Ally Mauchlen

Personal information
- Full name: Alistair Henry Mauchlen
- Date of birth: 29 June 1960 (age 66)
- Place of birth: Kilwinning, Scotland
- Height: 5 ft 7 in (1.70 m)
- Position: Midfielder

Youth career
- Irvine Meadow

Senior career*
- Years: Team / Apps / (Gls)
- 1978–1982: Kilmarnock / 123 / (10)
- 1982–1985: Motherwell / 76 / (4)
- 1985–1992: Leicester City / 239 / (11)
- 1992: → Leeds United (loan) / 0 / (0)
- 1992–1994: Heart of Midlothian / 18 / (0)
- 1993–1994: → Glenavon (loan) / 15 / (0)
- 1994–1995: Glenavon / 13 / (0)
- 1995–1996: Ballymena United / 15 / (0)
- 1996: Leicester United
- 1996–????: Corby Town
- VS Rugby
- Hinckley Town

Managerial career
- Oadby Town

= Ally Mauchlen =

Scottish footballer and manager

Alistair Henry Mauchlen (born 29 June 1960) is a Scottish former footballer who later went into coaching.
Brother of Callum Mauchlen.

==Playing career==

===Early years in Scotland===
Born in Kilwinning, after beginning his career with junior club Irvine Meadow, Mauchlen entered league football in August 1978 when he signed for Kilmarnock of the Scottish Football League First Division.

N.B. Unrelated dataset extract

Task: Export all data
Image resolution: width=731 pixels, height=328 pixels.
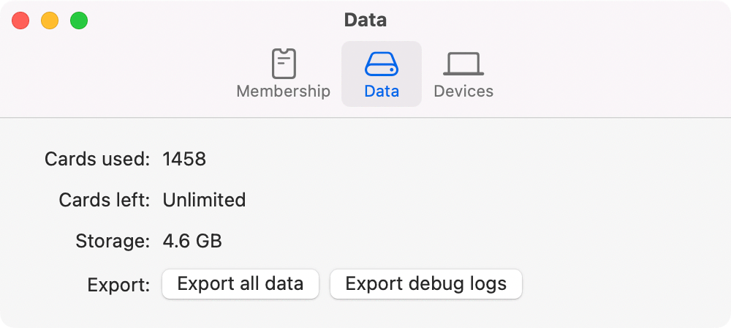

The following season Mauchlen was a regular in a Kilmarnock side that stayed up despite being part-time and was one of the stars of a 2–0 win over Celtic in November 1979.

In October 1982 Mauchlen transferred to Motherwell where he soon gained a strong following amongst the supporters for his organisational skill and his aggression. He was appointed club captain in 1984 and helped his side to the First Division title that season. Motherwell were however suffering from financial difficulties at that time and, with Mauchlen one of their most saleable assets, it was only a matter of time before he left.

===In England===
Mauchlen moved to Leicester City in August 1985 as part of deal that also saw teammate Gary McAllister make the switch to Filbert Street. The deal amounted to a combined fee of £350,000. Mauchlen turned out in 239 Football League matches for the club. Mauchlen joined Leeds United on loan on 12 March 1992 but left the club at the end of that month without making a first team appearance.

===Later career===
Mauchlen returned to Scotland with Heart of Midlothian in 1992, making 18 league appearances. Unable to command a regular first team place, Mauchlen was loaned to Irish Football League side Glenavon in November 1993, making the move permanent the following season. He switched to Ballymena United in August 1995.

Mauchlen returned to England with non-league club Leicester United in summer 1996. In August Mauchlen scored the winning goal in their 3–2 Southern Football League Midland Division win over Grantham. The following day however it was announced in a shock move that Leicester United had been liquidated. A free agent, Mauchlen promptly signed for Corby Town. He subsequently turned out for VS Rugby and Hinckley Town.

==Coaching career==
During the late 1990s Mauchlen managed Oadby Town. In 1997, whilst in charge at Oadby, he was offered the chance to return to Glenavon as manager but he rejected the opportunity after feeling that the contract he was offered was not satisfactory. He returned to Oadby Town around 2004 as a coach under manager Lee Adam.

As of 2011 Mauchlen is living back in Leicester where he works for British Gas. His son Iain was for a time on the books at Cowdenbeath.